Pelas regras atuais da Corte, ações penais envolvendo autoridades com prerrogativa de foro são julgadas pelas Turmas do tribunal.

A sessão começa com a leitura do relatório pelo ministro Alexandre de Moraes, que fará um resumo das investigações, das acusações e das teses das defesas.

Na sequência, haverá as sustentações orais. O vice-procurador-geral da República apresentará a acusação, seguido pelo assistente de acusação indicado pela família da vítima. Depois, os advogados dos réus terão prazo individual para defender seus clientes.
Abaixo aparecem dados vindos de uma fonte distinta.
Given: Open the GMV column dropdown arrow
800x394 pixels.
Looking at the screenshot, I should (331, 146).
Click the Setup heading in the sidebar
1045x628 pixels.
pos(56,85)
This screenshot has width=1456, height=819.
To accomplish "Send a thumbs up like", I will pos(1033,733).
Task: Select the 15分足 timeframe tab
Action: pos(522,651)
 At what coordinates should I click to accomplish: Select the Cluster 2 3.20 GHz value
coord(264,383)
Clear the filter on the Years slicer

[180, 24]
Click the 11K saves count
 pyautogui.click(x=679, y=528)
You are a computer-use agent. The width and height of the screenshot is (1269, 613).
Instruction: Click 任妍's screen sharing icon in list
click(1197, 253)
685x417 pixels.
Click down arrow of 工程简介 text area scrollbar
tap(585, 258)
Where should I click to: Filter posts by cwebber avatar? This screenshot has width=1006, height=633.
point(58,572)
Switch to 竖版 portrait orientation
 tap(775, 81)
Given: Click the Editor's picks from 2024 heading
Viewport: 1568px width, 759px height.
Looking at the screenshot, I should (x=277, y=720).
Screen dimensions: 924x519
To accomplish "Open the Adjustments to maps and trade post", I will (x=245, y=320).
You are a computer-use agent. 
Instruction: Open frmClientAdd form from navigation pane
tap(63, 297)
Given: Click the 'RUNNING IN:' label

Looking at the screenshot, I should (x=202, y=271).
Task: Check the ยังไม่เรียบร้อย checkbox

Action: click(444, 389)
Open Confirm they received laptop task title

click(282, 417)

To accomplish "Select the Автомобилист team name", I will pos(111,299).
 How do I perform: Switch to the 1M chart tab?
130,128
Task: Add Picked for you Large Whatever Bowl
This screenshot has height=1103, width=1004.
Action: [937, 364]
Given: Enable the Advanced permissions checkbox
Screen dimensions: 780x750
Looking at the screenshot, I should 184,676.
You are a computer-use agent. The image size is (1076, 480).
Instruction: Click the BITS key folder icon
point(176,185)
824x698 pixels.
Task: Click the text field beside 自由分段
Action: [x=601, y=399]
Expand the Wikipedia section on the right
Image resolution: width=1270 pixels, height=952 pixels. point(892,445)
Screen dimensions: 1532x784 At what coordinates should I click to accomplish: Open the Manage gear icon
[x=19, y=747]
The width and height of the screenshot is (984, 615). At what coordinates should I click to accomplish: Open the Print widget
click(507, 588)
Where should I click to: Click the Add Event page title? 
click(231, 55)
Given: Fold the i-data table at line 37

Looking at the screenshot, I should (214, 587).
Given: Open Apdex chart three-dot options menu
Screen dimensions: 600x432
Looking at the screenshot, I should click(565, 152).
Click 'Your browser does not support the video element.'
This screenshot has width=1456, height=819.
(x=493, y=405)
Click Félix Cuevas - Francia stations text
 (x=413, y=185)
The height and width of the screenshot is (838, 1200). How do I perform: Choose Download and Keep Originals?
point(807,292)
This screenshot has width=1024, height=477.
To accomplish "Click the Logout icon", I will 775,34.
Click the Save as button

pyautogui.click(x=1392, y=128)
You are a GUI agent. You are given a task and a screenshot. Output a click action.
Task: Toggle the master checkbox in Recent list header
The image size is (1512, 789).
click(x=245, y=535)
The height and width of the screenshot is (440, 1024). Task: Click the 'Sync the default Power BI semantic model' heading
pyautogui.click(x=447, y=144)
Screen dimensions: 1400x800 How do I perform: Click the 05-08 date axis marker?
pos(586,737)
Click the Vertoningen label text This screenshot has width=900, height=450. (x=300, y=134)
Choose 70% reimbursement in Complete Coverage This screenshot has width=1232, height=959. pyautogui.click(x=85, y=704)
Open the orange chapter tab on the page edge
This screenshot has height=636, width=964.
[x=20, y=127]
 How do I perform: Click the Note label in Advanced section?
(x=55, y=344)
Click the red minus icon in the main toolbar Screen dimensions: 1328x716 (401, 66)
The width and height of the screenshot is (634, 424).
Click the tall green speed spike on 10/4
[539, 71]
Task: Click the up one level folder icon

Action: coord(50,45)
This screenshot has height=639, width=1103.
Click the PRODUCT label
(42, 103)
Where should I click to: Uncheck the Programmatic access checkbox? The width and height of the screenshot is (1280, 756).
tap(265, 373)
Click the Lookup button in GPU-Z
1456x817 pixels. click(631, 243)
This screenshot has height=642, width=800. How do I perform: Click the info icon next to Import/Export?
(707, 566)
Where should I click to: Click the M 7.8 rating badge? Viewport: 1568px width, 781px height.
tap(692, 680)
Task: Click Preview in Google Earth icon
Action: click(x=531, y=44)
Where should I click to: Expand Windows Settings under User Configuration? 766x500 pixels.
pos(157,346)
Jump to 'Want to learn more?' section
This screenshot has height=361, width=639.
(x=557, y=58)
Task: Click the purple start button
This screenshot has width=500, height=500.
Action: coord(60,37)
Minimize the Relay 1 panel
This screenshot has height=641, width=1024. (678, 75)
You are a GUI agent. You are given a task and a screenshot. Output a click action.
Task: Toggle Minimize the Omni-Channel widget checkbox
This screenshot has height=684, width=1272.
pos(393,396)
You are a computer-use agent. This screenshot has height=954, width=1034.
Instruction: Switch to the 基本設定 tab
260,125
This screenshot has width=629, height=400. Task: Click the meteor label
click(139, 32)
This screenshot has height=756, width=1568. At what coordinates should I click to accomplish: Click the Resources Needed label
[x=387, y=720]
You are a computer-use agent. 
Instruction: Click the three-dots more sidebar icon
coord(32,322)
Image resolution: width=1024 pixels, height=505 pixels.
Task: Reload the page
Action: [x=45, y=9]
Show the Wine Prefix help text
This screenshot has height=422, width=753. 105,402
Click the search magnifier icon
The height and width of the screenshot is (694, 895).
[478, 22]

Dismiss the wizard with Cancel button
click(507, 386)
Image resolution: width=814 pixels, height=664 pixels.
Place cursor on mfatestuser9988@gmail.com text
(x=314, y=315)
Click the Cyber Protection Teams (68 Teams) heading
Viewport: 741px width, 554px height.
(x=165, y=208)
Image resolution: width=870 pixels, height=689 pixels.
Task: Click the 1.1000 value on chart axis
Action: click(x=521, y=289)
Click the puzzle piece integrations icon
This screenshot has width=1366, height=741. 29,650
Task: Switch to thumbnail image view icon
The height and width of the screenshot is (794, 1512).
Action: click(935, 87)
Encerradas as manifestações, os ministros iniciam a votação. Além do relator, votam Cristiano Zanin, Cármen Lúcia e o presidente da Turma, Flávio Dino.

A decisão será tomada por maioria de votos. Os ministros poderão absolver ou condenar os acusados. Em caso de condenação, a própria Turma definirá as penas aplicáveis.

O caso Marielle

Marielle e Anderson foram executados na noite de 14 de março de 2018, quando o carro em que estavam foi atingido por disparos na região central da capital fluminense. A assessora parlamentar Fernanda Chaves, que também estava no veículo, sobreviveu ao ataque.

As investigações identificaram, em 2019, os executores do crime – o ex-policial militar Ronnie Lessa, apontado como autor dos disparos, e o ex-PM Élcio de Queiroz, acusado de dirigir o veículo usado na ação. A apuração sobre quem teria ordenado o assassinato, no entanto, se estendeu por anos.

Os acusados de atuar como mandantes foram presos apenas em março de 2024, após operação da Polícia Federal baseada em novos elementos obtidos durante as investigações e na delação premiada de Ronnie Lessa. Segundo a Procuradoria-Geral da República, o crime teria sido motivado pela atuação política de Marielle contra interesses ligados à expansão de áreas controladas por milícias no Rio de Janeiro.